INSTRUCTIONS FOR THE TASK:
Count how many lines in the records below contain the string "arrow", matching case exactly. Reply with only the number.

=== SUPPLIED MATERIAL ===

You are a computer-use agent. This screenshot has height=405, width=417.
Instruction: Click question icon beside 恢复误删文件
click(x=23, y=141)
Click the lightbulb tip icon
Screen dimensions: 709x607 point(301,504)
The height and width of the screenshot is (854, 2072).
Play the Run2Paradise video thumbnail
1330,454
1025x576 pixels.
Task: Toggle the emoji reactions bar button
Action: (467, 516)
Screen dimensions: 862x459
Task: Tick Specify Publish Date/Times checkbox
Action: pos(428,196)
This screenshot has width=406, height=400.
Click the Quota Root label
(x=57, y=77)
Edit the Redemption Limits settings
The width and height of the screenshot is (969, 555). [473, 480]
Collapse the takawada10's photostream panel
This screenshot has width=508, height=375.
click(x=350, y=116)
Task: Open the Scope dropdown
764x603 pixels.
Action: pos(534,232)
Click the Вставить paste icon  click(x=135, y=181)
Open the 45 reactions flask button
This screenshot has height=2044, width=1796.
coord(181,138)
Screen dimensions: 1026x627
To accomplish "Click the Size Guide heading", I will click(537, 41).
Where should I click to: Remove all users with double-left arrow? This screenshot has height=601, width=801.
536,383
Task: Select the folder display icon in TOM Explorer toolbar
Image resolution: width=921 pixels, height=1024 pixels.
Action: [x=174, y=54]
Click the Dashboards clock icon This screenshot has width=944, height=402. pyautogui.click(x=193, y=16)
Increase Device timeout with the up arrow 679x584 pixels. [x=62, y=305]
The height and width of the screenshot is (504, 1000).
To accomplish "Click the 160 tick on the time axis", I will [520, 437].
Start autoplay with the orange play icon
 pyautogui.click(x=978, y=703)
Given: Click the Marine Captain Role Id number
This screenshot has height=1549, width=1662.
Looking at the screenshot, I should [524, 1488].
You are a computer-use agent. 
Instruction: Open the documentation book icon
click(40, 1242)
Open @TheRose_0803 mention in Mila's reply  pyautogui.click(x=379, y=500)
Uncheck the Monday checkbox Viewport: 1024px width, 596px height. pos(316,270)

===

CORRECT ANSWER:
2